Home Depot with full spectrum bulbs.


----------



## jjrock (Oct 16, 2010)

Thanks for telling me about Catalina, that's probably where i will get my lights instead.
I'm leaning towards getting this one, Catalina Aquarium - 48" Silver Solar T5 HO Aquarium Light Fixture - 4 x 54 watt with Splashguard

Next question may be a matter of preference, but what combination of bulbs should i get for a planted tank?

2x 10K, 2x 6500K? 
or 4x 6500K?

What about this 'plant grow' bulb they sell?


----------



## 2wheelsx2 (Apr 21, 2010)

I remember when I was researching it, various people told me the bulbs that come with it aren't that good and most people sold them to people with fish only or lightly planted tanks and got other bulbs.


----------



## tony1928 (Apr 22, 2010)

Upgrading to good bulbs is never a bad thing. I had a Hamilton six foot light that was similar to the Catalina. Very decent build quality but the bulbs that came with it were crap. Upgrading those bulbs made a night and day difference. Giesemann tubes are wicked. Only thing was the cost of the upgrade...not cheap. "Fortunately" for me, a couple of the tubes shattered from shipping! I HAD to upgrade.


----------



## 2wheelsx2 (Apr 21, 2010)

tony1928 said:


> "Fortunately" for me, a couple of the tubes shattered from shipping! I HAD to upgrade.

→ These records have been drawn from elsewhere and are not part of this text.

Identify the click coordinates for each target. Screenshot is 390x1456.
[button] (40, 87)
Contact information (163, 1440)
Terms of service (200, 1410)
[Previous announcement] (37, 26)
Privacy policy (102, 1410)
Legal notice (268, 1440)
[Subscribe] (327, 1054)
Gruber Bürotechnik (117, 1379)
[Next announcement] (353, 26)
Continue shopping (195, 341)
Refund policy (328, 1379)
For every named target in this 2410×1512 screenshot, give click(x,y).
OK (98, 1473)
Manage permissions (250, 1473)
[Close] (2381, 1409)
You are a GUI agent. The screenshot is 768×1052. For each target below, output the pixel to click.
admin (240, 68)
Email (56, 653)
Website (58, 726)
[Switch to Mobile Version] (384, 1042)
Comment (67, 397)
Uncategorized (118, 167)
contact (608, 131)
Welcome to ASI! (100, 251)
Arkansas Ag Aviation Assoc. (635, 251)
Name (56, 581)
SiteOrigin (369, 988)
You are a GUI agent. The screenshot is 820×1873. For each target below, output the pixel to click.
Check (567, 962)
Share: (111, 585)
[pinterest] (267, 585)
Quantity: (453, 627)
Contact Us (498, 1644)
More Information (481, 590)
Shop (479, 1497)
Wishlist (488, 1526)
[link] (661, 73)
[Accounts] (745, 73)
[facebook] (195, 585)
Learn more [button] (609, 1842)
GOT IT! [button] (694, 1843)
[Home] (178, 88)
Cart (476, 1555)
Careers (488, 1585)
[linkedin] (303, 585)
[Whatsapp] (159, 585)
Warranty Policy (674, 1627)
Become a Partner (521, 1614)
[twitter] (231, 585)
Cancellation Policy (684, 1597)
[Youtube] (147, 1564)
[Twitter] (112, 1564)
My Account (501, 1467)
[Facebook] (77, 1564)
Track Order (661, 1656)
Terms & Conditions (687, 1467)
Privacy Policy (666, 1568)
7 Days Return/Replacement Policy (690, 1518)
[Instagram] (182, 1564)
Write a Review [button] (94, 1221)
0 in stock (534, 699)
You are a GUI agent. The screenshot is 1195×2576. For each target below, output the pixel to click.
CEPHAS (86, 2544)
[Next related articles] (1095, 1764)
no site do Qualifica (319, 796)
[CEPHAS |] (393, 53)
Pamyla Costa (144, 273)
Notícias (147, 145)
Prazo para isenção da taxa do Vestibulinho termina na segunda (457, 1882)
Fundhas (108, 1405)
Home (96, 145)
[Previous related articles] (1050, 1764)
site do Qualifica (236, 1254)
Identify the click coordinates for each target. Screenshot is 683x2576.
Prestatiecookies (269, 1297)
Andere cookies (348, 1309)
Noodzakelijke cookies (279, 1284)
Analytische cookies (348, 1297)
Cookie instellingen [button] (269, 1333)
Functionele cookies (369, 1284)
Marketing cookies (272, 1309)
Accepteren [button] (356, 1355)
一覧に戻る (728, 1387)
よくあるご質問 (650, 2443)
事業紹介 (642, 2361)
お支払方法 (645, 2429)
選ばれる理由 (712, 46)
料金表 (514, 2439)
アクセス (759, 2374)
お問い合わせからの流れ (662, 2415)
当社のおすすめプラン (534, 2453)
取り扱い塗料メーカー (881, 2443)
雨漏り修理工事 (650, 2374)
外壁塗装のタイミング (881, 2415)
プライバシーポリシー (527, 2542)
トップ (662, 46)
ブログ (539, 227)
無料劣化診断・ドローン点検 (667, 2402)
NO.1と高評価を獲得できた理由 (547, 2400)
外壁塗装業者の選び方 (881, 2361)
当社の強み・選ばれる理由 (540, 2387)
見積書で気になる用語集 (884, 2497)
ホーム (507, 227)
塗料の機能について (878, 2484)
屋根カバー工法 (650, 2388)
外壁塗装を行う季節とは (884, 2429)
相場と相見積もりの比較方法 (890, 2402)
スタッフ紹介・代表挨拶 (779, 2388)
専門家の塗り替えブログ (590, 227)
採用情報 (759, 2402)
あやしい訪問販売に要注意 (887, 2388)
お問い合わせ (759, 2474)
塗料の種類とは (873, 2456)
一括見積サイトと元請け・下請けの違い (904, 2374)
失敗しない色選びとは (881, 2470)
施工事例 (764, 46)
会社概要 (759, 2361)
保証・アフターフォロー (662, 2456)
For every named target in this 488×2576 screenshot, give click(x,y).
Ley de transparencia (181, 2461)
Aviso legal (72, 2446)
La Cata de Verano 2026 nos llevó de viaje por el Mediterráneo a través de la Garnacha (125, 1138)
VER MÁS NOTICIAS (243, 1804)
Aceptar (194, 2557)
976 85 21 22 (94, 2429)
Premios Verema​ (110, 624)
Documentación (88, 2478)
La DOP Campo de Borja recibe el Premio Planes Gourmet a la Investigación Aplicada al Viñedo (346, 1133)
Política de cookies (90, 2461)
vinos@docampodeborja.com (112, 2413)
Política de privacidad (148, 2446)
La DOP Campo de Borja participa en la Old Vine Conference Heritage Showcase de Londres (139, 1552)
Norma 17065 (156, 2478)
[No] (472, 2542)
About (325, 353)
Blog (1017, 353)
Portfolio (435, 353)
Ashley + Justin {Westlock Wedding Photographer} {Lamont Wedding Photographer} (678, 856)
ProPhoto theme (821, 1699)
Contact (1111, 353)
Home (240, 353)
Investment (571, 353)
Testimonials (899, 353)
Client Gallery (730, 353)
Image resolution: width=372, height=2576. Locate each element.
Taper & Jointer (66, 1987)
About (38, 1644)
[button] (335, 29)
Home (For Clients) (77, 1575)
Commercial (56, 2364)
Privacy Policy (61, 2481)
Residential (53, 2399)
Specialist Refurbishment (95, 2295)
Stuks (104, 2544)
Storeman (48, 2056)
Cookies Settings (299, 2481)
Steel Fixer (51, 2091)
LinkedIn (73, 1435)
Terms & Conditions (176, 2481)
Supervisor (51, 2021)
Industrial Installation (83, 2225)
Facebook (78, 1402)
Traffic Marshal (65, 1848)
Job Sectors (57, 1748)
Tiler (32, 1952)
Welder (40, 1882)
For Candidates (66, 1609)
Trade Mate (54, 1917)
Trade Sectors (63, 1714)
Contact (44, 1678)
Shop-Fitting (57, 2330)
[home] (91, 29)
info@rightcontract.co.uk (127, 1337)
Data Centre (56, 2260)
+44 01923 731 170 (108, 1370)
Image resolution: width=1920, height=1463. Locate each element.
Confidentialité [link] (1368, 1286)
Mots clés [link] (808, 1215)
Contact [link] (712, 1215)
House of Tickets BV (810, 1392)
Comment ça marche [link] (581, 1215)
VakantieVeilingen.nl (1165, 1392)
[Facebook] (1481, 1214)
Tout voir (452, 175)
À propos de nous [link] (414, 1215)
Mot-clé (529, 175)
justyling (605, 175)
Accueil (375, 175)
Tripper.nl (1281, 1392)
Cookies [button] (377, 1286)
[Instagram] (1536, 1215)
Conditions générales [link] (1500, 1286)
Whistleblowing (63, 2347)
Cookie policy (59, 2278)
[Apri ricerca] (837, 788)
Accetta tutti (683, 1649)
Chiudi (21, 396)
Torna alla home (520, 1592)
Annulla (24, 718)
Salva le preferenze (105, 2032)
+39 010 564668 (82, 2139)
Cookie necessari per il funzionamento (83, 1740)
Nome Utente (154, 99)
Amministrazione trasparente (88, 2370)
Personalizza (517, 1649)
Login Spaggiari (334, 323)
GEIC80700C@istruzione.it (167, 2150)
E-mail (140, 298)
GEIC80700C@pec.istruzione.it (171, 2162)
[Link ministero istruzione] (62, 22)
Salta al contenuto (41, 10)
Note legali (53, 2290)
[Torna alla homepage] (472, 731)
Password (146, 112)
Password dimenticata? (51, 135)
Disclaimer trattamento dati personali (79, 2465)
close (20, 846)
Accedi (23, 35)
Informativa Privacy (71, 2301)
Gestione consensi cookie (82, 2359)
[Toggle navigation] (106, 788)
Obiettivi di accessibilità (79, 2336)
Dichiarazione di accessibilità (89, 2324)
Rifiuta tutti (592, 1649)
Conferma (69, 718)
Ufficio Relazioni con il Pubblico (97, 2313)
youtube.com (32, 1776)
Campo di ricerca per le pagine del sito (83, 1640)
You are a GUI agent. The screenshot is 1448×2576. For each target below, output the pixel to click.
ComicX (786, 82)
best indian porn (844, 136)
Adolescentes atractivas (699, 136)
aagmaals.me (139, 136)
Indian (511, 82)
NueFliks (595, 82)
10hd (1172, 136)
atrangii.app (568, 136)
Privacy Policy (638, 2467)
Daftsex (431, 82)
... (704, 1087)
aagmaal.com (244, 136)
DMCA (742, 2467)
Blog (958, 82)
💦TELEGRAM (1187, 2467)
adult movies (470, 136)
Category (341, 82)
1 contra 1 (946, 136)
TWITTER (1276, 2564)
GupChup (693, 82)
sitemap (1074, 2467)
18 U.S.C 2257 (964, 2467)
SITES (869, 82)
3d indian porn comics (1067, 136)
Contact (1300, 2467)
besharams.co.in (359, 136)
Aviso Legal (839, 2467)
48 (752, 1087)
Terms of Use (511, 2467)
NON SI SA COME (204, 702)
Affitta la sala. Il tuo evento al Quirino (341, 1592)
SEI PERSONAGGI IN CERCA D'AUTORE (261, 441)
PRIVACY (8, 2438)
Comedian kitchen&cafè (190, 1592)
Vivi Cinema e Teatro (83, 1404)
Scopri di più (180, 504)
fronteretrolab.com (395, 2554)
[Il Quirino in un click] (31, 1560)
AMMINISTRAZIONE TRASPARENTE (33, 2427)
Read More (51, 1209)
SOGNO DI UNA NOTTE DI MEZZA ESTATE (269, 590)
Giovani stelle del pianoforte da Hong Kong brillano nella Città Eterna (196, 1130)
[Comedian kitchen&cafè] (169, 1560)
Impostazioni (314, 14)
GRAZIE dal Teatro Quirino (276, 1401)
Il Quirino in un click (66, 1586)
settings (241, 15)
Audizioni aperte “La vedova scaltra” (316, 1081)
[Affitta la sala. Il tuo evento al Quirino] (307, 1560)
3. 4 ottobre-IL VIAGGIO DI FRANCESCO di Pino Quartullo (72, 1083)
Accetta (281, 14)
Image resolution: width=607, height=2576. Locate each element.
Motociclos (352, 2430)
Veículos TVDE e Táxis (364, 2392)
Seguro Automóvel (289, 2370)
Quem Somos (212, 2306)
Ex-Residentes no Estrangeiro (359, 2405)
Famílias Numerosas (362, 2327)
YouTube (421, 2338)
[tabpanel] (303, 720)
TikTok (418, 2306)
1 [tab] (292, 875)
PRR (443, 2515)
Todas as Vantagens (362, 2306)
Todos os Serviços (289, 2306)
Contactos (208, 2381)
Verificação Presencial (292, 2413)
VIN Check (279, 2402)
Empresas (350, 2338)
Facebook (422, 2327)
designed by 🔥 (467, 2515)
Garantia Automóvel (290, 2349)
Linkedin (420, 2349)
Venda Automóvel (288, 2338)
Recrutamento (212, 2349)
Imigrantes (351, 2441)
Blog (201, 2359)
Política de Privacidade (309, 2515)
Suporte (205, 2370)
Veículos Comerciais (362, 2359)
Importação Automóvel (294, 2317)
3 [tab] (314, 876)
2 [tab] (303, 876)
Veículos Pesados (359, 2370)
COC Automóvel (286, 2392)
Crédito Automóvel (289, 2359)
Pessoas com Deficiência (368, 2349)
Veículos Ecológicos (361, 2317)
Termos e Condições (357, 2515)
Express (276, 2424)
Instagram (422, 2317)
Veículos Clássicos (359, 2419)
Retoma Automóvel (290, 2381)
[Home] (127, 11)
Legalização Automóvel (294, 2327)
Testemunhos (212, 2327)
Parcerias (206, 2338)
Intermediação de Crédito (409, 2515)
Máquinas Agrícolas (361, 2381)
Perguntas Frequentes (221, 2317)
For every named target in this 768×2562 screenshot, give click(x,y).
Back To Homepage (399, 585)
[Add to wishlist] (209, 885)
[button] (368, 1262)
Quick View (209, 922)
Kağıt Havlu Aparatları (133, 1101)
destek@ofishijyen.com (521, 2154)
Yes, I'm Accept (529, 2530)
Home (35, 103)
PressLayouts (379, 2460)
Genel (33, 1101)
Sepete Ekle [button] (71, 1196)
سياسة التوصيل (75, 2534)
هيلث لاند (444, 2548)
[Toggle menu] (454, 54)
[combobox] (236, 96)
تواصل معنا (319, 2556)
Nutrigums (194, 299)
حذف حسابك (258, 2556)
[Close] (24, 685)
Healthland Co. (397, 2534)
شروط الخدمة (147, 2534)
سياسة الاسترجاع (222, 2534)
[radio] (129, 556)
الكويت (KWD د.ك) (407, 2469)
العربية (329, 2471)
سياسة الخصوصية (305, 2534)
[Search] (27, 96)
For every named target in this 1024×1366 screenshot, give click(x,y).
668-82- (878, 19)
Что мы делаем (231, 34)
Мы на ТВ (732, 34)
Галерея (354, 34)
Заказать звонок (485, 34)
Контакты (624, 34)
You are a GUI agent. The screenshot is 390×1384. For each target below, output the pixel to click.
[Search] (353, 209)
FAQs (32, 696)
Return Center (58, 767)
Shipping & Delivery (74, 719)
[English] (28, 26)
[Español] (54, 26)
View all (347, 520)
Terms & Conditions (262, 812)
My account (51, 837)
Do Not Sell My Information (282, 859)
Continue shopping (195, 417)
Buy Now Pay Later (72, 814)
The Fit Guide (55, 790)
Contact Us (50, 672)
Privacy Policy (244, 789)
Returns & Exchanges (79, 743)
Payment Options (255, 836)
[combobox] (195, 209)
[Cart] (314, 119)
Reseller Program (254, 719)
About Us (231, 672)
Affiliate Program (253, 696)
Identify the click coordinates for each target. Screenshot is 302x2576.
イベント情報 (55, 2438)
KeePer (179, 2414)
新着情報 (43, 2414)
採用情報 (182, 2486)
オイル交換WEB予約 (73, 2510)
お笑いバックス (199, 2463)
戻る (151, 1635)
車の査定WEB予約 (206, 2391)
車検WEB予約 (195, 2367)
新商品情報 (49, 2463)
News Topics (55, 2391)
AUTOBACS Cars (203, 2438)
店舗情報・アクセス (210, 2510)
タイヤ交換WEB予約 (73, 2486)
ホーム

Hahaha...it's ok Tony, your wife is not listening, you can tell us how you dropped the box from 6 feet high on the way home so you can get new bulbs.


----------



## alym (Apr 21, 2010)

I can attest to the fact that the bulbs included were crap...definitely upgrade.


----------



## alym (Apr 21, 2010)

...unless you like algae!


----------



## tony1928 (Apr 22, 2010)

Shhhhhhhhhhhhhhhhh!  I had the box shipped up and I was pretty sure that it was a fair chance that the bulbs wouldn't make it. You'd be surprised what a small little pile of glass that a 5 foot tube makes when its been crushed!



2wheelsx2 said:


> Hahaha...it's ok Tony, your wife is not listening, you can tell us how you dropped the box from 6 feet high on the way home so you can get new bulbs.


----------



## BubBleBee (May 7, 2010)

That budget place you mentioned in the beginning ships outta the states. I emailed em n they emailed me back with an email to a canadian seller......send a email to this person Sertan" <[email protected]>,he sell opur fixtures in canada,thank you.
regard
simon


----------